<<<<

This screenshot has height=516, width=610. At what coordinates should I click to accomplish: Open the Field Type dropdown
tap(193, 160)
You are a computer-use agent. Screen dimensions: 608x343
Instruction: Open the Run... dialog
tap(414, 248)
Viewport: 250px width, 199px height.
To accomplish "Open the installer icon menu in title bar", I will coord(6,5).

>>>>
<<<<

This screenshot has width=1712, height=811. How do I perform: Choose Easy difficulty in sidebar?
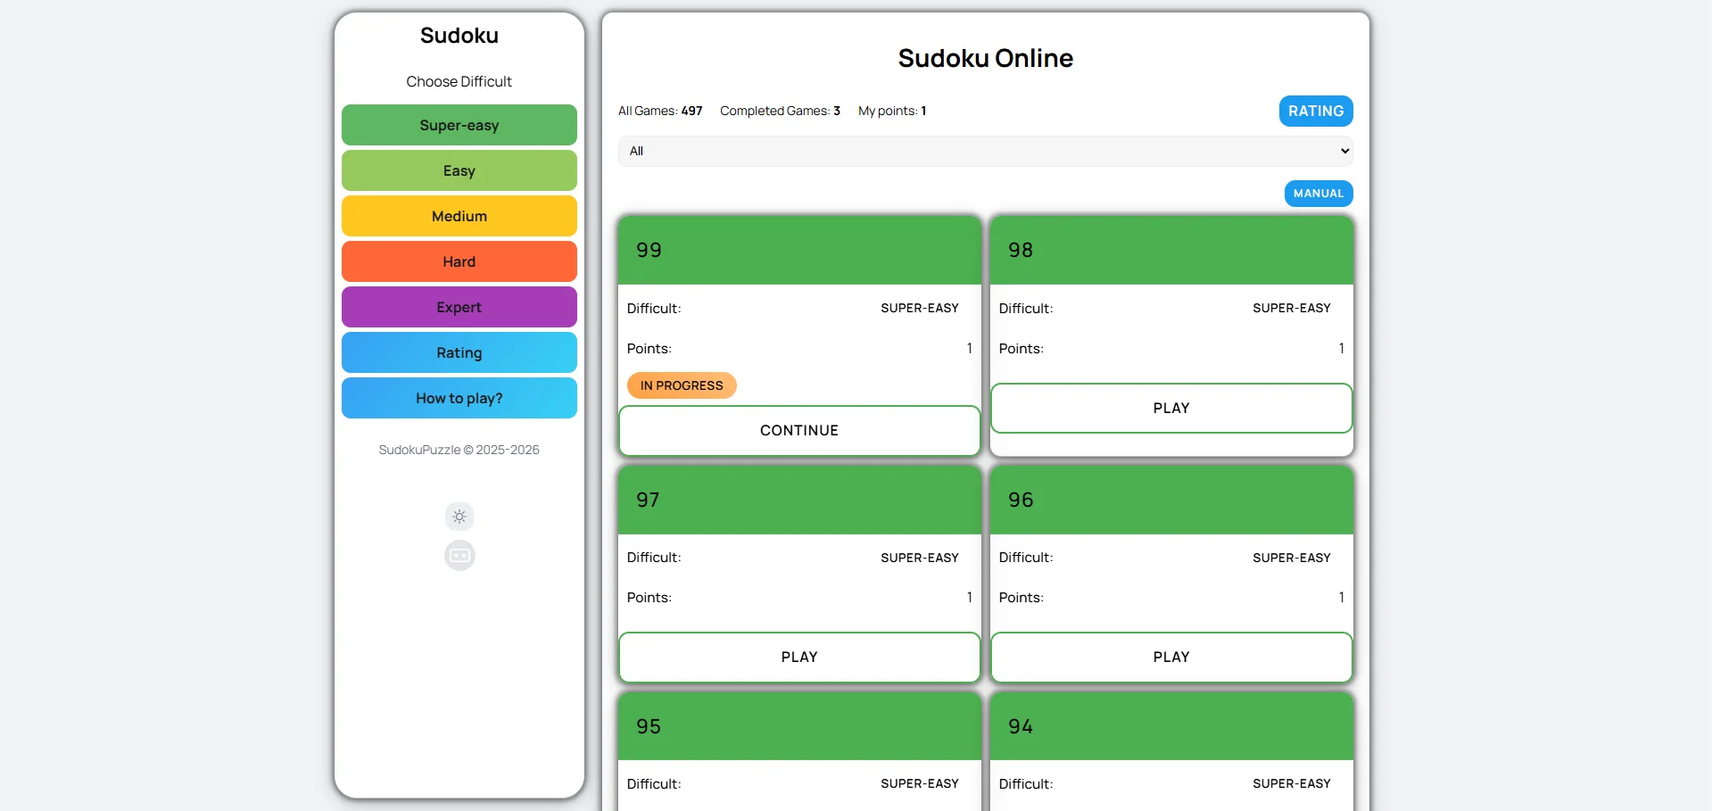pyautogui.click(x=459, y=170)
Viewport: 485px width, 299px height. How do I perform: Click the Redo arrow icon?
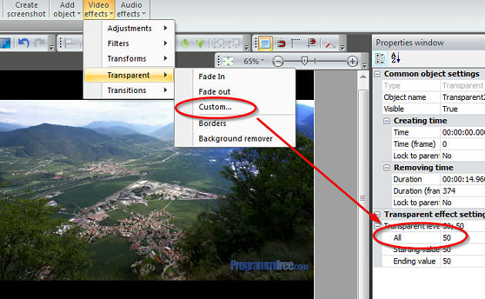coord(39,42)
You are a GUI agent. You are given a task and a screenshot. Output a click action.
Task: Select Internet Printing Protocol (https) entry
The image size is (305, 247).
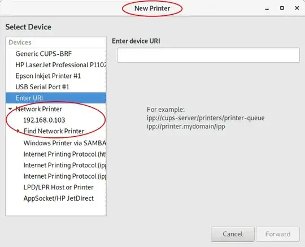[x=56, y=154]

>>>>

Problem description:
When a line of the records includes "agent", that line belongs in the answer.

Response to the exercise:
You are a computer-use agent. Screen dimensions: 608x343
You are a GUI agent. You are given a task and a screenshot. Output a click action.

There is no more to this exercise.